Why the Rightroots is Lacking

by: Matt Stoller

Tue Nov 25, 2008 at 20:00


I believe there's something of a cottage industry speculating on when the conservatives will develop an internet presence to rival the left's.  Today, it's Jose Antonio Vargas publishing a piece on the rightroots, but it's been in Newsweek, in the Politico many times, and their whole drilling Twitter fiasco captured a bunch of publicity.  It's rather amusing to see the same establishment news outlets rail against liberal impotence while sending journalists to find out when the right will build a fearsome presence to rival those impotent liberals, but consistency is not a strong suit of modern politics.

The problem with the Rightroots is simple.  In order to build a real movement, you have to organize a previously unorganized constituency group and use it to build power.  The right did that in the 1970s, we did it this decade.  They used direct mail and mega-churches, we used the internet.  Right now, their direct mail organized white Christian base is aging and turning into a militantly minority voting bloc, and while they may like reading blogs, they already were listening to Rush and reading direct mail and buying guns, etc.  It's not new marginal power, whereas Dailykos captured people who were not reading the Nation and effectively damaged the New Republic.  The Republican base is still garnering around 46% nationally of the vote and holding onto a bunch of neoliberal Congressional suburban districts, but the basic anti-tax white flight model of politics is aging, and it shows.
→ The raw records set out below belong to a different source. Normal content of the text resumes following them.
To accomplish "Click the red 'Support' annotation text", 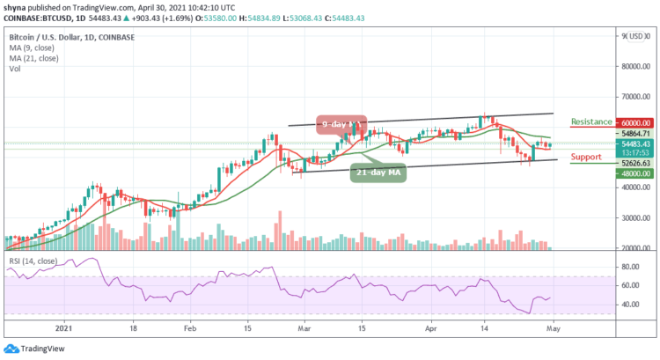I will (586, 158).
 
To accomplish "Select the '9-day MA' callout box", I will (338, 124).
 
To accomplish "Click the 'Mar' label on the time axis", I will (304, 325).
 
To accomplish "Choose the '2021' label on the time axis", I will (64, 325).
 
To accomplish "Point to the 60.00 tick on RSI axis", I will (627, 284).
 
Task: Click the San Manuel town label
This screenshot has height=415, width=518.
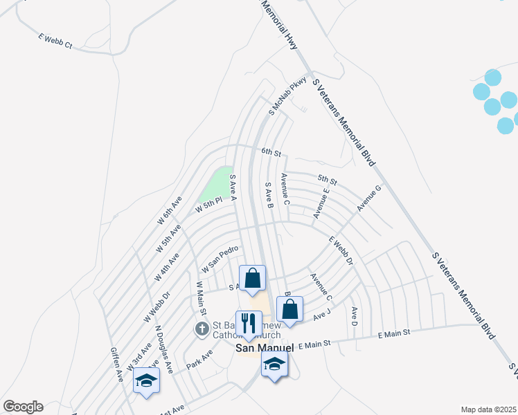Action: (x=260, y=348)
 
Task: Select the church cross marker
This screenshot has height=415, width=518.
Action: (x=202, y=329)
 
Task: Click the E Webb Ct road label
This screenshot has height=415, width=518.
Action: (x=55, y=42)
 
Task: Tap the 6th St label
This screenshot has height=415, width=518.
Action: (x=271, y=151)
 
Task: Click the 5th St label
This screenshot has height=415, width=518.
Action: (x=328, y=181)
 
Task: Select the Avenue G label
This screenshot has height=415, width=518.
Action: (x=369, y=198)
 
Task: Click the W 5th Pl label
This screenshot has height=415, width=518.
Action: (x=208, y=204)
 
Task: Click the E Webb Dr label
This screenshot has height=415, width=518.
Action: (x=341, y=251)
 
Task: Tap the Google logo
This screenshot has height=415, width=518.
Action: (x=23, y=407)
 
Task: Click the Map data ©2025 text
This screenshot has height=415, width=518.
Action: (x=488, y=409)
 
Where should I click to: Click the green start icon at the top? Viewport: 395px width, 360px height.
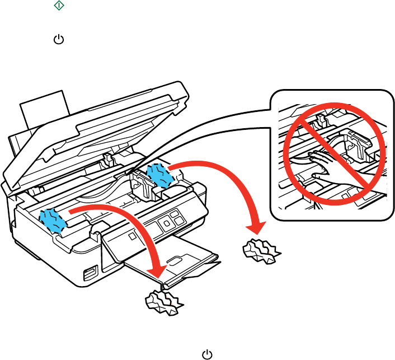point(59,6)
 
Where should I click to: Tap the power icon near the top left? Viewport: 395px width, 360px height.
point(58,41)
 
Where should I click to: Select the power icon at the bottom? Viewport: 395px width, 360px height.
point(207,354)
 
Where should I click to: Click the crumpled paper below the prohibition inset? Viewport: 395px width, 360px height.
point(262,250)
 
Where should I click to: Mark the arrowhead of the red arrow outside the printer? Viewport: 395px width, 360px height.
point(258,227)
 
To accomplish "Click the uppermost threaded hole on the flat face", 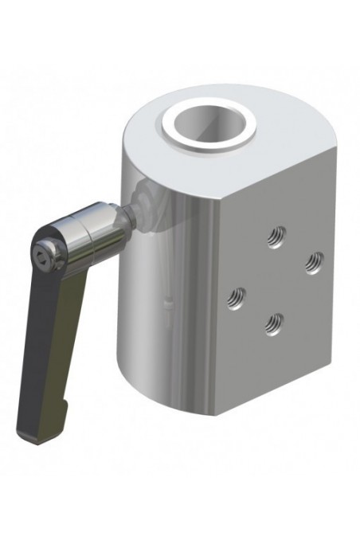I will (276, 235).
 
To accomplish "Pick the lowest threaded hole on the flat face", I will (274, 323).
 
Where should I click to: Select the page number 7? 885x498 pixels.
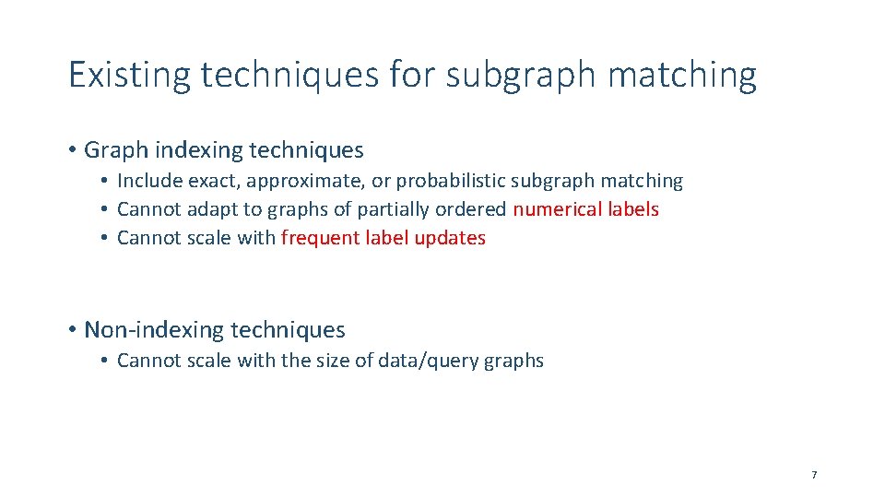[x=814, y=475]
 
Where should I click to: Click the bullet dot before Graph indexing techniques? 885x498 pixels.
[x=72, y=150]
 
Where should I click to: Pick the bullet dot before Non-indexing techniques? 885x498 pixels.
[x=72, y=330]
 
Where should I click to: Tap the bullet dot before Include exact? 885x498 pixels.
[x=106, y=182]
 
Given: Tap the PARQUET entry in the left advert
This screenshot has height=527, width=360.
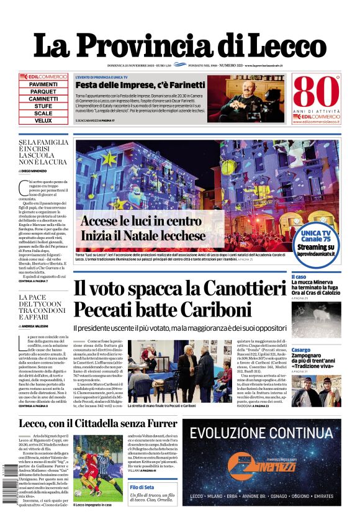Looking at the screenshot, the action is tap(43, 91).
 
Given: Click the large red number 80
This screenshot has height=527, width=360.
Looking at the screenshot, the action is tap(316, 92).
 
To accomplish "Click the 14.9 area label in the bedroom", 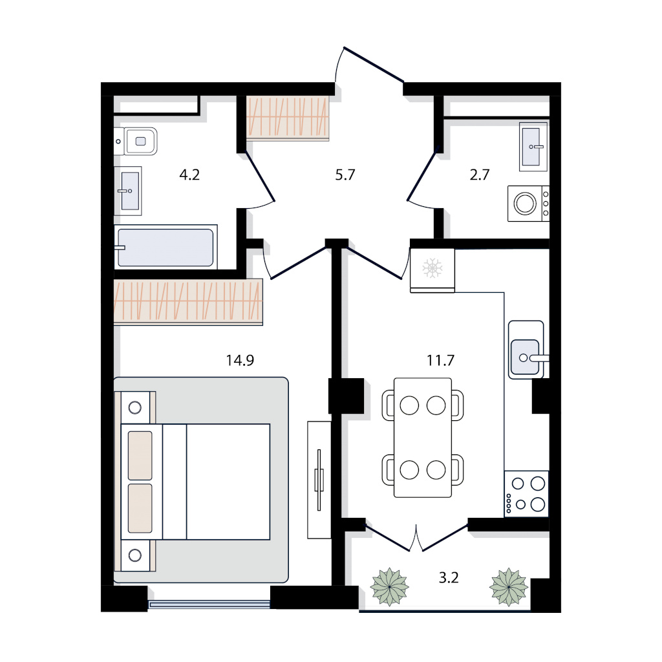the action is (x=240, y=360).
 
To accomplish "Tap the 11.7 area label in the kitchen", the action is (x=440, y=360).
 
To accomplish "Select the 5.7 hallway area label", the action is (x=345, y=175).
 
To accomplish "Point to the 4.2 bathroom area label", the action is (x=189, y=175).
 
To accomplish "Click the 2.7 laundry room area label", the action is (x=480, y=175).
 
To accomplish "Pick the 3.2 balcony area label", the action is (x=449, y=577).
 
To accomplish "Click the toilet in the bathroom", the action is (x=136, y=142).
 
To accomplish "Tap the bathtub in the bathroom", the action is (x=166, y=248).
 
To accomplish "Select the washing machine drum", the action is (x=525, y=204).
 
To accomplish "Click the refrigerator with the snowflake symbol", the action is (x=432, y=270).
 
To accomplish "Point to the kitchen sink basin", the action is (x=525, y=357).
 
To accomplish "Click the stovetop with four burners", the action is (x=526, y=493).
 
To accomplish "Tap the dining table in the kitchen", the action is (x=423, y=438).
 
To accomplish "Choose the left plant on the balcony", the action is (x=389, y=587).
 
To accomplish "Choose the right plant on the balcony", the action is (x=509, y=587).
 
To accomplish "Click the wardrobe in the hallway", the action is (x=288, y=118).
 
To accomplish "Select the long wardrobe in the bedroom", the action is (x=188, y=301).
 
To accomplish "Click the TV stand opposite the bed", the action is (x=319, y=480).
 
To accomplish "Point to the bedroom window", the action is (x=209, y=604).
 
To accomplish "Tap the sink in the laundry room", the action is (x=533, y=147).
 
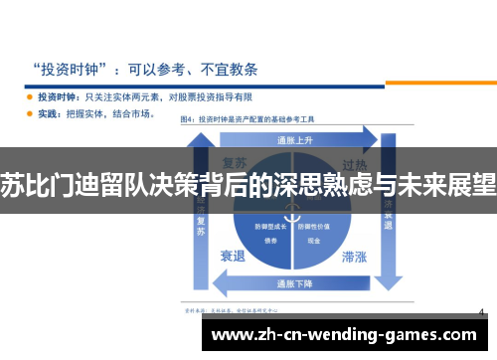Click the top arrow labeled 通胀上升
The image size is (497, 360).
293,138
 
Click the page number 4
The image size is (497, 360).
481,312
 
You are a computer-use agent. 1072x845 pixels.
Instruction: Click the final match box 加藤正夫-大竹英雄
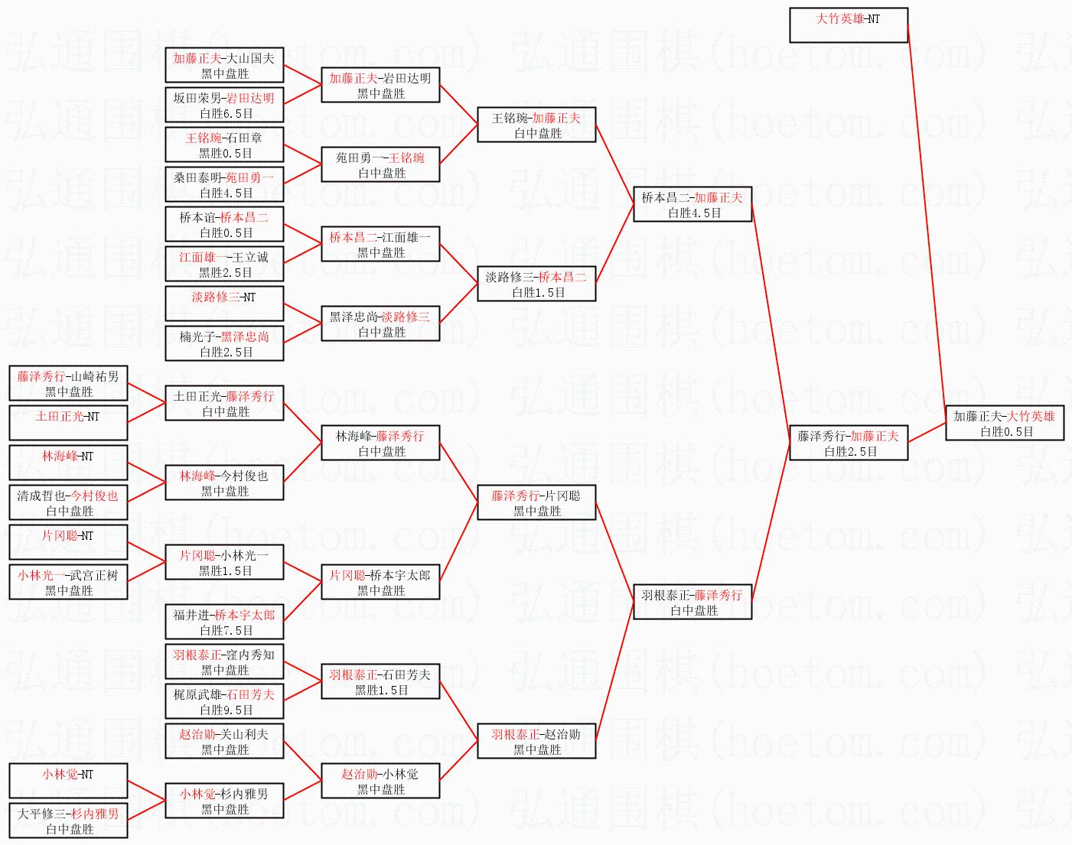[1004, 424]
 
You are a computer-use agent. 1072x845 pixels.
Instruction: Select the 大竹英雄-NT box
[848, 25]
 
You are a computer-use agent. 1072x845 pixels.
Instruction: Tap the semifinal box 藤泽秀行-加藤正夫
[848, 444]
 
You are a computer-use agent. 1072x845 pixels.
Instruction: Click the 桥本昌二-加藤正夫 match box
[692, 205]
Ultimately, their problem is not that the party doesn't use the internet, their problem is that the party's base is shrinking and they can't find a new compatible unorganized constituency group.  I believe there have been five or six attempts to start a Republican version of Moveon, but it's always by a variant of this type of startup model: Republican political consultants who are boxed out of the party's inner circle.

If they find such a group, it will be through the web, but so far, the Huckabee and Ron Paul boomlets do not allow these newer consultants and party officials to maintain their current set of institutional relationships while expanding their base.  

My guess is that they'll find such a constituency group in the next few years, and the animus will be race and economic instability, as it always is.  And then journalists can really write the story of the rightroots, or whatever they call themselves at that point.  It is likely that only the really attentive and risk-taking rightroots folk will be along for the ride, because building a movement is about taking power from existing groups by representing a new group of people.  

Who is that group?  And where are they?  That's the question.  My hope is that this is a moderating progressive group that wants low taxes and progressive governance, but we're in an age of extremes, so I'm not sure that's possible.

Matt Stoller :: Why the Rightroots is Lacking

Tags: , , (All Tags)
Print Friendly View Send As Email
Sheltered (4.00 / 4)
Conservative communities only thrive when they are sheltered from the facts. I've had lots of encounters with creationists. None of them know what the hell is going on because they get all of their information from narrow conservative sources. Creationist ideas die when light is shone on them. I think this is another reason why conservatives have trouble on the net. The truth is just a Google search away, and young people know how to use the Google.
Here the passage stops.